One of the most prolific and innovative of contemporary Chinese poets, Yang Lian has been widely hailed in Europe and America as a ‘highly individual voice’ in world literature.He has published seven books of poetry and two of essays; his works have been translated into many languages. Haunted by the traumatic experiences in his past, Yang Lian often deals with themes of death and inner darkness; his poetry is saturated with horrible images and disturbing voices. The enchanting, often eerie imagination evidenced in his works is embedded in a humanitarian concern for the everyday desires of the common people.
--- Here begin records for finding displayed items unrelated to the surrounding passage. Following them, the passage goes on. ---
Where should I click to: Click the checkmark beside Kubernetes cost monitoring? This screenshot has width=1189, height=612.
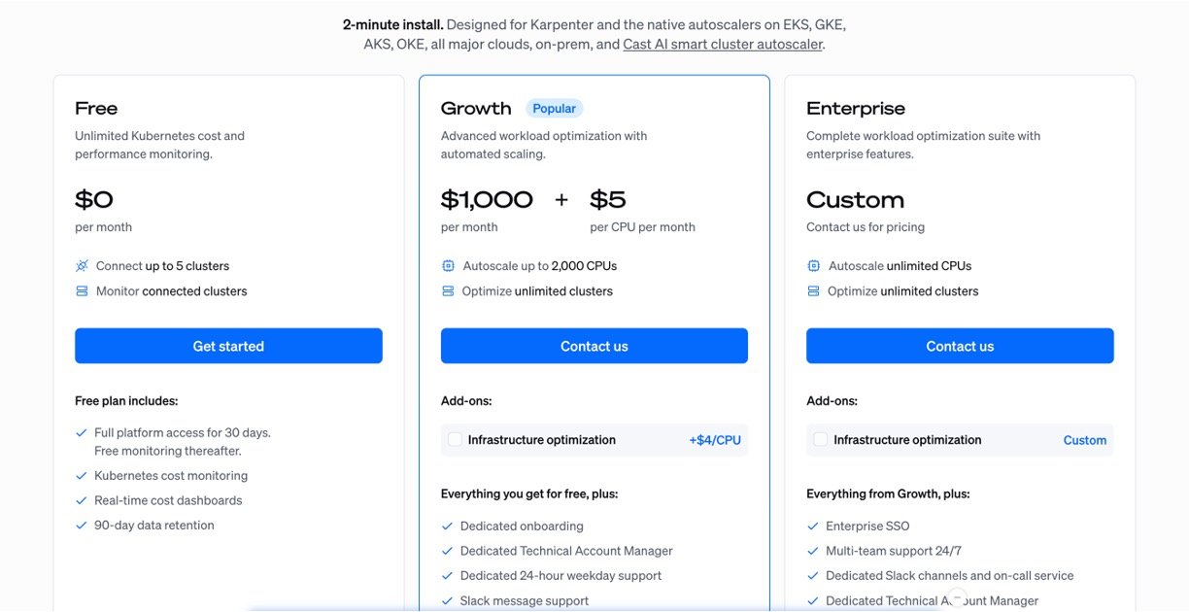point(82,476)
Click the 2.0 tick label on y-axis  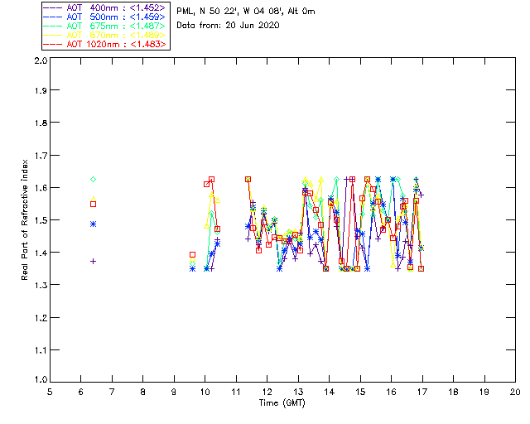coord(40,62)
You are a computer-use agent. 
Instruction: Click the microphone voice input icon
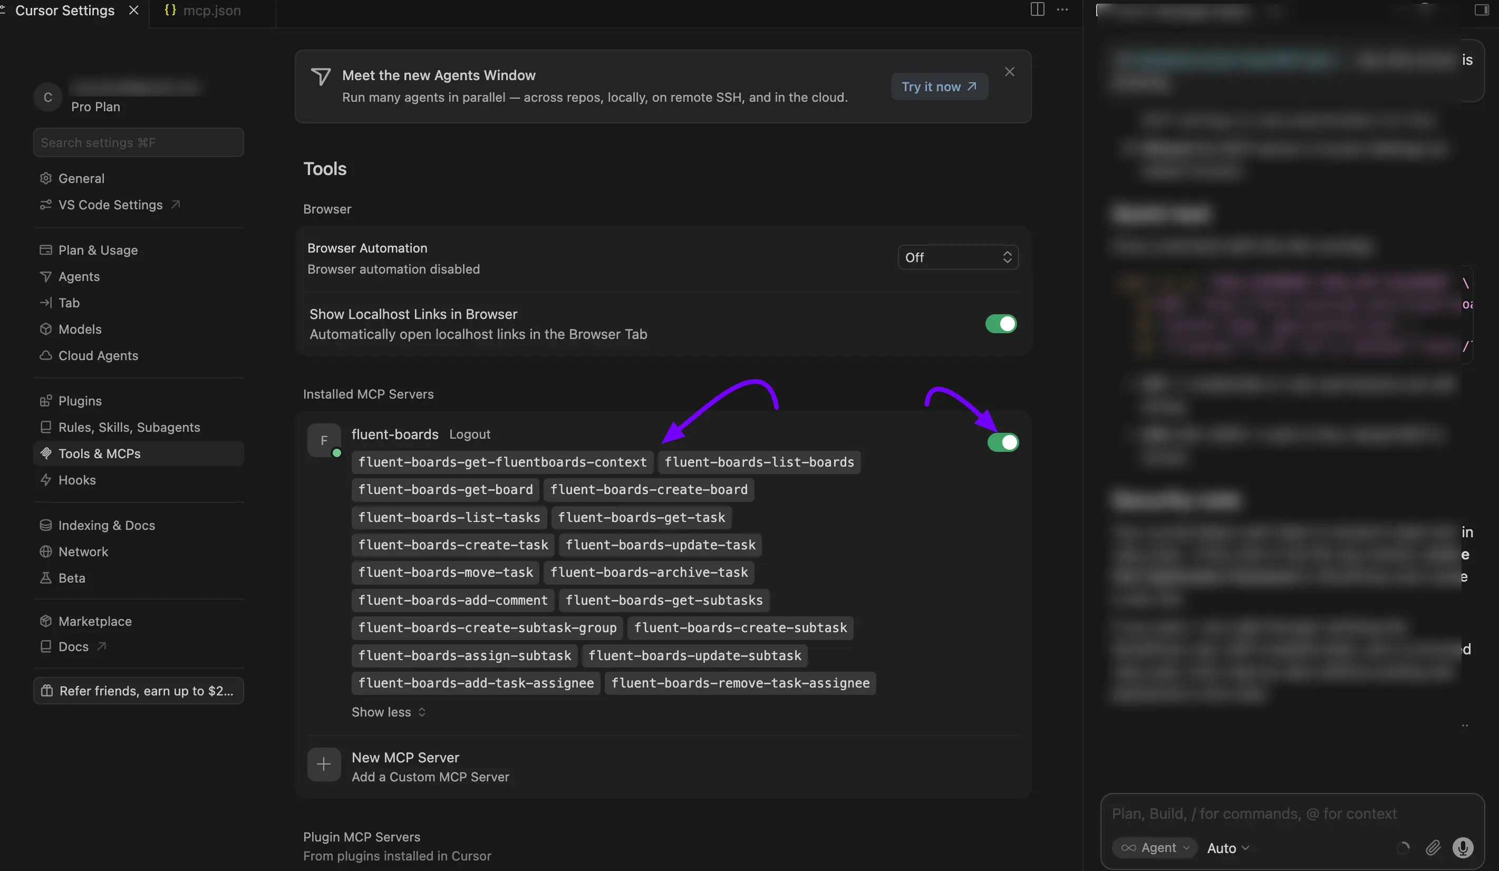coord(1463,848)
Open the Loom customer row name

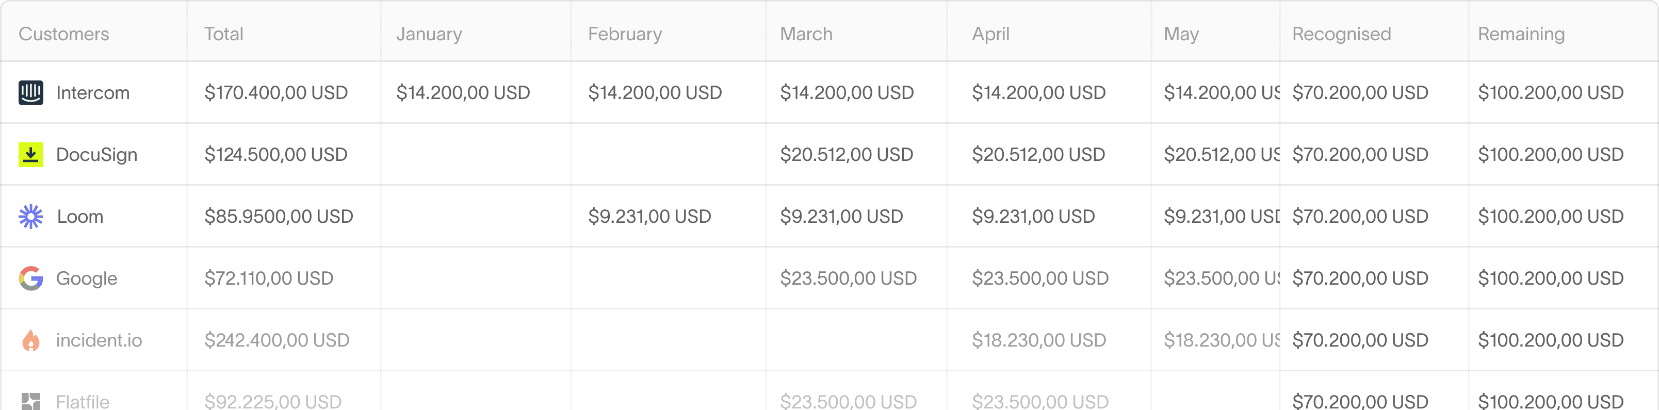point(80,216)
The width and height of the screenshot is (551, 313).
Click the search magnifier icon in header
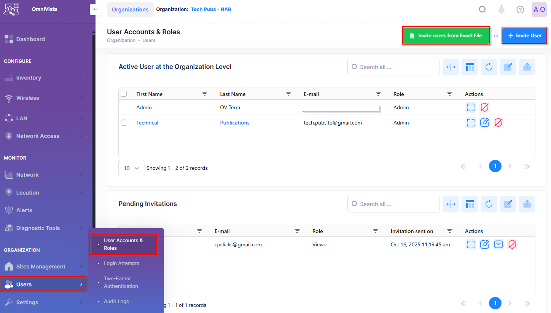point(482,10)
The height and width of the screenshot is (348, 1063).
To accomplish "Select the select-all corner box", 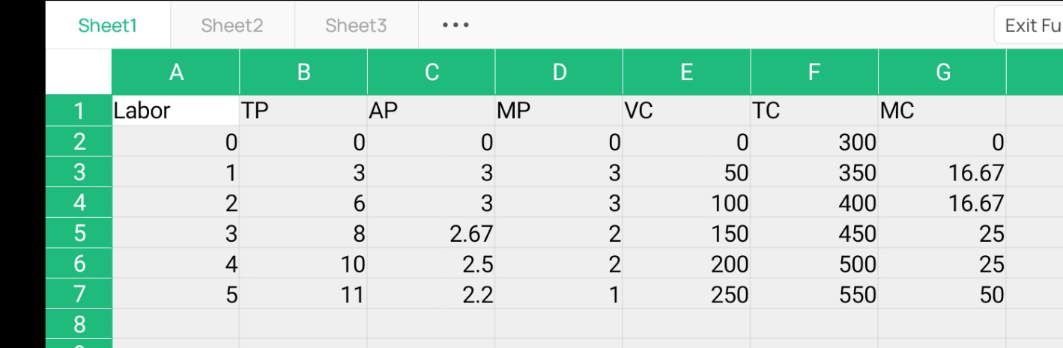I will [79, 73].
In search for new form, Yang Lian experiments with style, and has self-consciously expanded the aesthetic territory of Chinese poetic language. His highly modernistic style is sometimes reminiscent of Western masters such as Yeats, Pound or Eliot, but he has also mined the spiritual sources of the Chinese cultural tradition, as shown by his book-length poem entitled Yi, which was inspired by Yijing [Book of Changes]. In his 1999 collection, Where the Sea Stands Still, Yang Lian presents a myriad of poetic expression in a style at once serene and complex. This collection won a British book award in the same year.
Further reading
Cayley John (2002). ‘John Cayley with Yang Lian’. positions: east asia cultures critique 10.3:773–84.
Yang, Lian (1999) Where the Sea Stands Still: New Poems. Trans. Brian Holton. Newcastle upon Tyne: Bloodaxe Books.
——(2002). Notes of a Blissful Ghost. Trans. Brian Holton. Hong Kong: Renditions [anthology].